Pennsylvania elk hunters, including a Yorker, enjoy high success rate during recent season


More than 73 percent of the hunters participating in Pennsylvania's 2015 elk hunt have taken home a trophy.

The Pennsylvania Game Commission announced on Monday that 85 elk were taken by hunters during the regular one-week elk season that ended Nov. 7. And for those licensed to hunt antlered elk, also known as bulls, the success rate was 95 percent.

The 2015 harvest included several large elk, including one taken by a Yorker. Nine bulls each were estimated to weigh 700 pounds or more, with the heaviest bull taken in this year's hunt estimated at 894 pounds. That bull, which sported a 7-by-6 rack, was taken Nov. 2 by Rodney Hoover, of Martinsburg.

The largest bull in terms of rack size also was a 7-by-6, harvested Nov. 2 by Scott Martino, of Cresson. Its rack initially was measured at 387 inches, according to Boone & Crockett big-game scoring standards. That bull also was one of the heaviest, weighing an estimated 790 pounds.

The second-highest-scoring bull, taken by Timothy Iraca, of Irvona, had an 8-by-7 rack initially measured at 367 6/8 inches. That bull weighed 842 pounds.

Other large bulls taken include a 7-by-7 weighing 788 pounds taken by Edward Kerlin, of Warfordsburg; a 7-by-7 weighing 761 pounds taken by Ricky Sechrist, of York; a 7-by-7 weighing 758 pounds taken by Joseph Fremer, of Brockway; a 7-by-7 weighing 751 pounds taken by David German, of Shippensburg; a 7-by-8 weighing 749 pounds taken by Michael Simmers, of Landisburg; and a 7-by-7 weighing 703 pounds taken by Michael Chippie, of Windber.
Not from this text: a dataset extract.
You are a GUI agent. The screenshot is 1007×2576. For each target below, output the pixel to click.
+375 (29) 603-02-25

There also were some large antlerless elk taken in the harvest. Eight of the 65 cows taken by hunters during the one-week season weighed more than 500 pounds.
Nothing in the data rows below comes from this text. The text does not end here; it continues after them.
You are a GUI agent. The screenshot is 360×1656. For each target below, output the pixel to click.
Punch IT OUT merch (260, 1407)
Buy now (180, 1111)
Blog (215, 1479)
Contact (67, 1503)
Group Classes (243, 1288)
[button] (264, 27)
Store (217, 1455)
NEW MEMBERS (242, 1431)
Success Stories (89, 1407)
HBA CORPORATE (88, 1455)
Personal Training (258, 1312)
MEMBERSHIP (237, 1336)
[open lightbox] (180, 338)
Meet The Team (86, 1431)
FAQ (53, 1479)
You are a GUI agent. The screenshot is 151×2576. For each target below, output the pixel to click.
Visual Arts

Thirty-three of the 85 elk harvested were taken on the opening day of the elk season Nov. 2.

The Pennsylvania Game Commission typically doesn't release information about license holders, but those who are drawn to participate in the annual elk hunt often give their consent to release their names or other information. Information on successful hunters who do not sign and submit a consent form prior to the hunt is not released.

To participate in the elk hunt, hunters must submit an application, then must be selected through a random drawing and purchase a license. The drawing annually attracts more than 20,000 applicants.